Min Aung Hlaing, the junta leader, appears unwilling to acknowledge the actual situation on the ground. Whether this is due to a refusal to accept reality or because he sees no other viable option remains unclear.
Shrinking Control Over Territories
One undeniable fact is that with each six-month extension, the junta’s control over territory has diminished. The situation today is vastly different from the previous extension, and no one can predict how much control they will retain in the next six months. However, it is almost certain that they will lose more ground.
Currently, the junta has lost control of around 90 cities, two regional military headquarters, several State and Regional General Administration Departments, and at least four or five border trade outposts.
Over the next six months, the likelihood of losing more areas—including Bamar-majority regions like Sagaing, Magway, Bago, and Ayeyarwady—is high. However, as the military’s losses mount, resistance groups are also facing challenges in maintaining unity and coordination. The conflict over tax collection and territorial control among armed resistance groups is increasing, leading to internal clashes at various levels.
Meanwhile, in territories no longer under the junta’s control, illegal extraction of natural resources, deforestation, and environmental destruction are widespread. Mining activities, particularly in Sagaing, Kachin, Magway, and Tanintharyi, are intensifying, causing significant environmental damage.
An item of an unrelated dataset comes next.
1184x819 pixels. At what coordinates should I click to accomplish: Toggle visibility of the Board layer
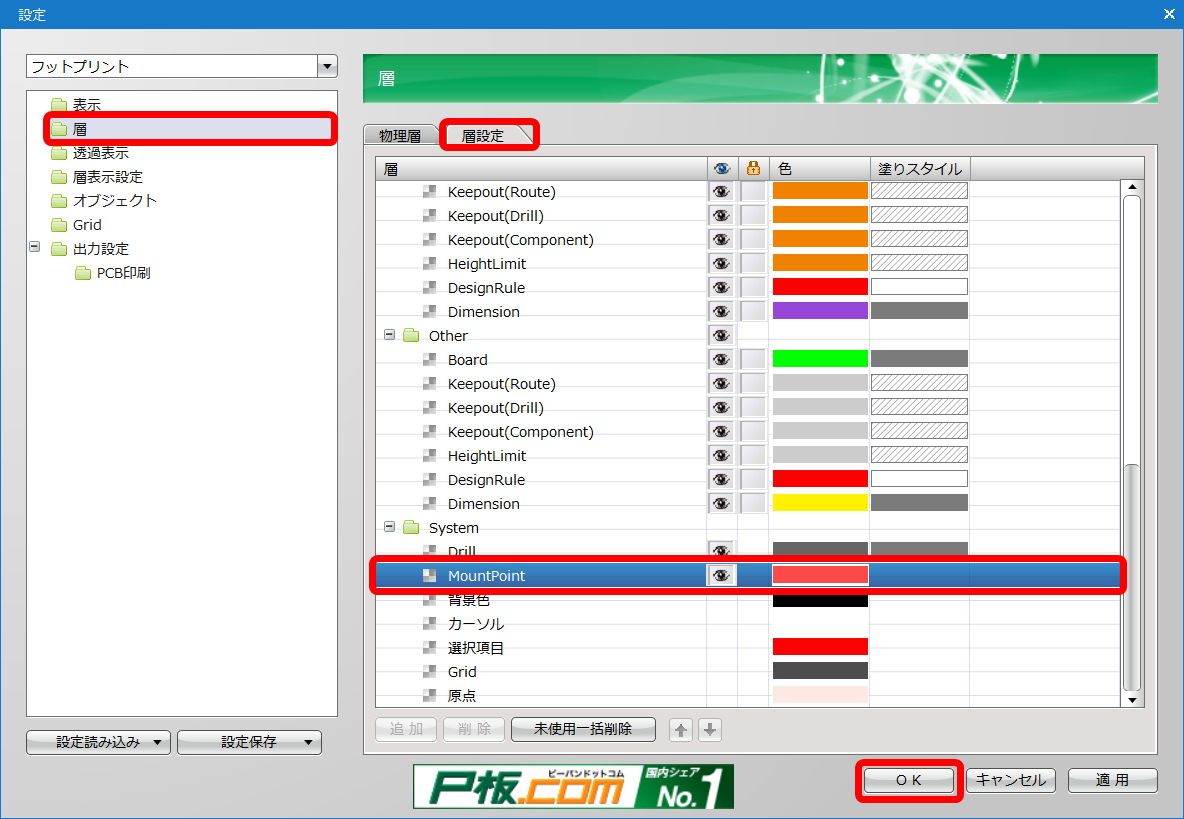721,360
Economic Hardship and Displacement
The worsening conflict has driven up costs for civilians trying to escape conscription or flee conflict zones. Travel expenses have skyrocketed, with fares reaching between 100,000 to 500,000 kyats per person in many areas.
Ordinary citizens are increasingly unable to focus on livelihoods, education, or basic survival, as they must prioritize avoiding conscription and escaping war zones. Many are depleting their savings just to secure safety for their families.
The impact of the coup has affected every socioeconomic layer—from those wielding weapons and power to business elites, skilled professionals, private sector employees, laborers, and farmers. However, the heaviest burden falls on ordinary citizens, who not only suffer from rising living costs but also from arbitrary taxation and extortion by both the military and armed groups.
Ultimately, the people at the lowest levels of society bear the greatest suffering—caught in a war they did not choose, struggling to survive under a collapsing economy and an oppressive military regime.